Lets suppose aggregate function returns int or float. Then if it returns only 0 and 1 then result is converted to BooleanArray. Otherwise, it returns int or float arrays (as expected).
This is because this code is preserving type if series values is not a subclass of np.ndarray type. And BooleanArray is not. https://github.com/pandas-dev/pandas/blob/b552dc95c9fa50e9ca2a0c9f9cdb8757f794fedb/pandas/core/groupby/ops.py#L917 So then the code tries to preserve type if it can.
Code to reproduce
df = pd.DataFrame({0: [1, 2, 2], 1: [True, False, None]})
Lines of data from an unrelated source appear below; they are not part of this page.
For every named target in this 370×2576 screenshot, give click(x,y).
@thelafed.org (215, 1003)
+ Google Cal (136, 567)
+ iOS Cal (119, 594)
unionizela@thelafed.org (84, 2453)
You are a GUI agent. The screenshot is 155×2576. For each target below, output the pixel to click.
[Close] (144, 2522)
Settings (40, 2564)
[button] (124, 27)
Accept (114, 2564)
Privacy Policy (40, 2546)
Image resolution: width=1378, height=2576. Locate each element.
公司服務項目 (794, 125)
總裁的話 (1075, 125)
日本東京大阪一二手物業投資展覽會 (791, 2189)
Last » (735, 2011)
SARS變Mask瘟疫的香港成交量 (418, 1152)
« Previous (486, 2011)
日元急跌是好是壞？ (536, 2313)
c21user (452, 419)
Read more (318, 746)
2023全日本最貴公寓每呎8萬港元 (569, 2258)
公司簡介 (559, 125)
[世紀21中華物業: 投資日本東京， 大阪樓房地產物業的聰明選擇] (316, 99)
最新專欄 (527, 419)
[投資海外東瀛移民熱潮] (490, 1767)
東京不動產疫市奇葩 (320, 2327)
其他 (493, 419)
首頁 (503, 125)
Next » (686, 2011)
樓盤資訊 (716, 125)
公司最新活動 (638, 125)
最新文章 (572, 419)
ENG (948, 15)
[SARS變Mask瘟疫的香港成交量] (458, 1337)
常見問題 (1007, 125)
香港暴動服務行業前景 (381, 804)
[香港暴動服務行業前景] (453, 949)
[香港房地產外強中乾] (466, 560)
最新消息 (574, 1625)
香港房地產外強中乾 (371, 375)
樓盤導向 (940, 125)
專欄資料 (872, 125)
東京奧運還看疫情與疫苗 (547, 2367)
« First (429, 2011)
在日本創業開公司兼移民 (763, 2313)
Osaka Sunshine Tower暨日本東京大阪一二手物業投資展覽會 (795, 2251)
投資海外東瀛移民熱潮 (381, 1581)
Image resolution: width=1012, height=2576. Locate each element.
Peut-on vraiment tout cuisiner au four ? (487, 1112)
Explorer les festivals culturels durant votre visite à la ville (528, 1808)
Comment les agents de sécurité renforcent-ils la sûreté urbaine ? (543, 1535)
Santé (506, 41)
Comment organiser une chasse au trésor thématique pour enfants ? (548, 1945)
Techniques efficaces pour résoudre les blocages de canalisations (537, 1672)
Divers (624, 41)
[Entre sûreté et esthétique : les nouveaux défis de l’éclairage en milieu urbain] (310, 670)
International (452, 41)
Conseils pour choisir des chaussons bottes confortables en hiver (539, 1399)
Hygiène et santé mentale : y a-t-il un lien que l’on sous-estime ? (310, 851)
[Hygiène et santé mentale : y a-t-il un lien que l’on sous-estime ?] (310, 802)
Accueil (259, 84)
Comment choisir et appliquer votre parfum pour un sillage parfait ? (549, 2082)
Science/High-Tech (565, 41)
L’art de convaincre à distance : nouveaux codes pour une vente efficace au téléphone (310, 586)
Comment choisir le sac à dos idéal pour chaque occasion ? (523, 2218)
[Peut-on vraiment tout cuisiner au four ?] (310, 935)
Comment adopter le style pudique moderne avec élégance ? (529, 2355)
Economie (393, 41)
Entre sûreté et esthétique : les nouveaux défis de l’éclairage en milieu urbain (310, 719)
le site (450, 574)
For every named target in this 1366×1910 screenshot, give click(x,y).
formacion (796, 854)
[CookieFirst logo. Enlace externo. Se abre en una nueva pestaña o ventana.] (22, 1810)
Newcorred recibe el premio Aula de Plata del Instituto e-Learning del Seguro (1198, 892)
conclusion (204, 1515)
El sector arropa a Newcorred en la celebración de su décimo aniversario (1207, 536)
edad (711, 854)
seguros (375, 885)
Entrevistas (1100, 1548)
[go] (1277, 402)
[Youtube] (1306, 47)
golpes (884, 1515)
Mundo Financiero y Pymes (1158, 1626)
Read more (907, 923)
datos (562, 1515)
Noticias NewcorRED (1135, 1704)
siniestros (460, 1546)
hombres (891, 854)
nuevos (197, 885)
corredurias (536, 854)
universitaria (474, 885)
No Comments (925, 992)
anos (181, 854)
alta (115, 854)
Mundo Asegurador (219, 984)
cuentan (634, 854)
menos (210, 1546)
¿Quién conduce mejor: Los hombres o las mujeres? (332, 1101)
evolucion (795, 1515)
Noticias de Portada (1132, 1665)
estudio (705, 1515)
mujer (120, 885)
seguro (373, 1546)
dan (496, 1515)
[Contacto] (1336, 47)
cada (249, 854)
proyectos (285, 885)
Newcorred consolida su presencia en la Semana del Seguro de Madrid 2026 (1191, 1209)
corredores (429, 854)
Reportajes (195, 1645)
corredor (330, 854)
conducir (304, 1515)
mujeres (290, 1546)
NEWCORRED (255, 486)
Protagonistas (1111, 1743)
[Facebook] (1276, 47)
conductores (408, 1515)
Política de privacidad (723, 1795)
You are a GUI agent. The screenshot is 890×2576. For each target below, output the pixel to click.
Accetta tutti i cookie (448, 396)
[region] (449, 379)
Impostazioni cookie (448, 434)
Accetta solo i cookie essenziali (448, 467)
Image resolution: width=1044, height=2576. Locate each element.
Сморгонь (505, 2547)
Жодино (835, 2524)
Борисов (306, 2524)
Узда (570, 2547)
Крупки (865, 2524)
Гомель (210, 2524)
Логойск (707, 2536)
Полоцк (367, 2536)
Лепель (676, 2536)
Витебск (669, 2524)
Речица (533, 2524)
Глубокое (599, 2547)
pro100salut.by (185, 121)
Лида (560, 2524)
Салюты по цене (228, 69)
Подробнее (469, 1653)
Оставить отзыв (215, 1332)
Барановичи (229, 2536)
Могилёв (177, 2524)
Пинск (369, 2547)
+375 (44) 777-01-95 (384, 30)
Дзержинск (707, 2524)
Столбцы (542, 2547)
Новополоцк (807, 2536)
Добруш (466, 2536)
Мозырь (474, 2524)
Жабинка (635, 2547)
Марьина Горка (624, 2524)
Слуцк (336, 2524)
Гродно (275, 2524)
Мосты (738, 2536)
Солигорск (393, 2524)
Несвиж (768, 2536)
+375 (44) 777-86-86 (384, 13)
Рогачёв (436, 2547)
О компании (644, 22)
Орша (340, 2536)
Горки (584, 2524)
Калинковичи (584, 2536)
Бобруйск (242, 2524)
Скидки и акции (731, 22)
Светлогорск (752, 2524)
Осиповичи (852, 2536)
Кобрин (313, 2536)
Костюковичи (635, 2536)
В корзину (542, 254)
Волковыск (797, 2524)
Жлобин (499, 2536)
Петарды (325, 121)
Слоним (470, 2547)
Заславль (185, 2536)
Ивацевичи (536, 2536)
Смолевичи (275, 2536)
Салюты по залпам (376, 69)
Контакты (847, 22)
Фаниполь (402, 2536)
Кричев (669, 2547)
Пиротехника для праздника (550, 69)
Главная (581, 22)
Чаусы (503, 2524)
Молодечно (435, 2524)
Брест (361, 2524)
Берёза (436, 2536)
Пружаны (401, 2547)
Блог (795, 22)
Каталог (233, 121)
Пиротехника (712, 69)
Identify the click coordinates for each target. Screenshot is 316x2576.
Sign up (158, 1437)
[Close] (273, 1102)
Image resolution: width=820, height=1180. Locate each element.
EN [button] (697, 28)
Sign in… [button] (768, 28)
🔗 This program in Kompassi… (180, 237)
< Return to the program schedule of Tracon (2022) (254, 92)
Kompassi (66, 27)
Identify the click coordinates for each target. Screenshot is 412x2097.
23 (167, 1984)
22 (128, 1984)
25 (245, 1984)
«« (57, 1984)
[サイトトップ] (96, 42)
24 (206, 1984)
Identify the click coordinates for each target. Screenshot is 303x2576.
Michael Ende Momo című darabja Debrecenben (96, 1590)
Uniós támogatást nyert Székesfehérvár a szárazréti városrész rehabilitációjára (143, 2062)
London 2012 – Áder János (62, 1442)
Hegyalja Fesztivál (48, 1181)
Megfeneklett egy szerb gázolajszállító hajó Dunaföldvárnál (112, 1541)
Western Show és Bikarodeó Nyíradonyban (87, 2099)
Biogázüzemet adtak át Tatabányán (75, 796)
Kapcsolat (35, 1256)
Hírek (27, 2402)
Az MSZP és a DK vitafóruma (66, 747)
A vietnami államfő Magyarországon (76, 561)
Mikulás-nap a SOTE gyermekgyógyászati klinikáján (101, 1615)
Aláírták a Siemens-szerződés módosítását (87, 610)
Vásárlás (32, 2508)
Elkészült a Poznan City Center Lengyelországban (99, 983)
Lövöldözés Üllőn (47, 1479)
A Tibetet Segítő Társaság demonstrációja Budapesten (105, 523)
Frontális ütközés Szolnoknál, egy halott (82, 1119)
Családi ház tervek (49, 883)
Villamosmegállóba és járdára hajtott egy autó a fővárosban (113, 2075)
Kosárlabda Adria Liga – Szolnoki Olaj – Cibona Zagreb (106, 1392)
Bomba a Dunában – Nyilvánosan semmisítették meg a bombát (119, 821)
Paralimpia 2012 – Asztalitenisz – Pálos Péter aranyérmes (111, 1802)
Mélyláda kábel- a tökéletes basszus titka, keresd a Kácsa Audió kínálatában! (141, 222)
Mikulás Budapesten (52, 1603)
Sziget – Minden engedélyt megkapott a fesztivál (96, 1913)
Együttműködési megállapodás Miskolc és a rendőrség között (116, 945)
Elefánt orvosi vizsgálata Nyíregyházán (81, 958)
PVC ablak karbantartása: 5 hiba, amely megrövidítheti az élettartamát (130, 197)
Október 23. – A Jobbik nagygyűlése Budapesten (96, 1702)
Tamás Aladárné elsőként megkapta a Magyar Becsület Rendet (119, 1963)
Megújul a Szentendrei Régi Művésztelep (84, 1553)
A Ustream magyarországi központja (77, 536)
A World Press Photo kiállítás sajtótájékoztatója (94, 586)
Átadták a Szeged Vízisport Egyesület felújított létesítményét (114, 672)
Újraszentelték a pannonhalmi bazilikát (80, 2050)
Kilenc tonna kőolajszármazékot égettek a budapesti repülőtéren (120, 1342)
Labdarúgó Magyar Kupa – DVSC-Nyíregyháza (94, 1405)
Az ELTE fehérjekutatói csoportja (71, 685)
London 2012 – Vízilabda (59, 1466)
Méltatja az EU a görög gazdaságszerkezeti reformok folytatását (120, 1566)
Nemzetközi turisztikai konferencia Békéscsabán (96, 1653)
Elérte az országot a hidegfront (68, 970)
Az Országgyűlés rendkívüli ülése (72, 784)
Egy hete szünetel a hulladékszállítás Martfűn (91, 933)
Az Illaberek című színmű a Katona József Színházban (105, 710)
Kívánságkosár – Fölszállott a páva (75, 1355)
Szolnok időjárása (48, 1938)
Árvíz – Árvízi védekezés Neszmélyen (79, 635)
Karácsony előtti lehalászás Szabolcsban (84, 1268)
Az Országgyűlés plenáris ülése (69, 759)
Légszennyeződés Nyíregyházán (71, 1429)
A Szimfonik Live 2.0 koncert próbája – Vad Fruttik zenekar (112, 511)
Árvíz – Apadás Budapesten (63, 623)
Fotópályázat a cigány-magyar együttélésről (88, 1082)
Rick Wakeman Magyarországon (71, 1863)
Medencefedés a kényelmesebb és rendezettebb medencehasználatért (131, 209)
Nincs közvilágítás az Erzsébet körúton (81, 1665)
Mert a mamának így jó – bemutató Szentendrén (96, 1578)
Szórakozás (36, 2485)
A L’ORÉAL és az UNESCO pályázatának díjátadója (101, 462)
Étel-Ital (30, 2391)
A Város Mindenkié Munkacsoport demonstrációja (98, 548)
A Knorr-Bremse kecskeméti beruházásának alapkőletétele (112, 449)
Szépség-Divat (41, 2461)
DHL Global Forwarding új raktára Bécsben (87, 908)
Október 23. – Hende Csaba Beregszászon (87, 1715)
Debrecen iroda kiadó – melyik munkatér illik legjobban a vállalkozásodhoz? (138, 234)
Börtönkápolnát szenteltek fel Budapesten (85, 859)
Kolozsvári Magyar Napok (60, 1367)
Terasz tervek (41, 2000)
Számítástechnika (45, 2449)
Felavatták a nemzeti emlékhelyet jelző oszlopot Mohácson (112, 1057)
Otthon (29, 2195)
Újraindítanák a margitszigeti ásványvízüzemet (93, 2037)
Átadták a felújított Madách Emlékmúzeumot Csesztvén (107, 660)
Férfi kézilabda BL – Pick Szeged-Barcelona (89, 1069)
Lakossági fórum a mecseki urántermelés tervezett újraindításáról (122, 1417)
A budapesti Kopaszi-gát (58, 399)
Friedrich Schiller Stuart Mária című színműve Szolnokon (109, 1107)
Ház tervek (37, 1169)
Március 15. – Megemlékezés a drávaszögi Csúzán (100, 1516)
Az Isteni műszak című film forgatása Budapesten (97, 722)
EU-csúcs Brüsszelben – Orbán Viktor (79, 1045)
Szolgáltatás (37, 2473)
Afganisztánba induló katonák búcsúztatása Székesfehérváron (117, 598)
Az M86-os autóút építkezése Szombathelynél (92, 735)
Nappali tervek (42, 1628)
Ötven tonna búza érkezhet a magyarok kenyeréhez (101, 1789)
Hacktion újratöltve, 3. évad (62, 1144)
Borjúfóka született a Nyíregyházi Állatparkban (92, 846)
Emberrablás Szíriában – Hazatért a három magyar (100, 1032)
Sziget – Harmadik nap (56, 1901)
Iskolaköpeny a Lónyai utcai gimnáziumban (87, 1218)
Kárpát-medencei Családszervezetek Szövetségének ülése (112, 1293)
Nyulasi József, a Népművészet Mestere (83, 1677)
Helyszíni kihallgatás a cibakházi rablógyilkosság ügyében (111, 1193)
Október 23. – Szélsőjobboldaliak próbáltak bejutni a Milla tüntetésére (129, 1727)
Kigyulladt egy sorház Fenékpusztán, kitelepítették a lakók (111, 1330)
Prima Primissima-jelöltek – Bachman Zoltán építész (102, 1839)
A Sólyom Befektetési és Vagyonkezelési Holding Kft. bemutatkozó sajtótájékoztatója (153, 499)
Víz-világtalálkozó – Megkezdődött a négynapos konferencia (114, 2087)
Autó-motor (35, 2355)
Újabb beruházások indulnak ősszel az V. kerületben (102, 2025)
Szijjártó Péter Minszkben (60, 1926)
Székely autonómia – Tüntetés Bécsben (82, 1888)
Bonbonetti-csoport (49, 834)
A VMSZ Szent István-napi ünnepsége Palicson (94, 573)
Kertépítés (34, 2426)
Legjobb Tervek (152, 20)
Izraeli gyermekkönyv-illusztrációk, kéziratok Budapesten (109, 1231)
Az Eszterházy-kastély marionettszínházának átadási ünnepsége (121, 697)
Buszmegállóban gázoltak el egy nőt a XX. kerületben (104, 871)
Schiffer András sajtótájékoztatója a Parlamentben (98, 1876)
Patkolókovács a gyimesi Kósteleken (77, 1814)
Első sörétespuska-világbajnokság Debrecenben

df[1] = df[1].astype("boolean")
print(df.groupby(by=0).aggregate(lambda s: s.fillna(False).mean()).dtypes.values[0])
prints boolean.
If we change values in array
df = pd.DataFrame({0: [1, 2, 2], 1: [True, True, None]})
df[1] = df[1].astype("boolean")
print(df.groupby(by=0).aggregate(lambda s: s.fillna(False).mean()).dtypes.values[0])
then it prints float64.
If dtype is "bool" (not "boolean"), then groupby always returns expected float result.
df = pd.DataFrame({0: [1, 2, 2], 1: [True, False, None]})
df[1] = df[1].astype("bool")
print(df.groupby(by=0).aggregate(lambda s: s.fillna(False).mean()).dtypes.values[0])
prints float64
Comment From: emmacherrin
Hi, I'm a student in a University of Michigan Software Engineering course tasked with fixing a bug in the next couple weeks. My partner, @longovin and I would like to fix this issue!
Comment From: Aloqeely
Good luck.
For future reference, you can claim an issue by commenting exactly take
under the issue.
Comment From: echerrin
take
Comment From: longovin
take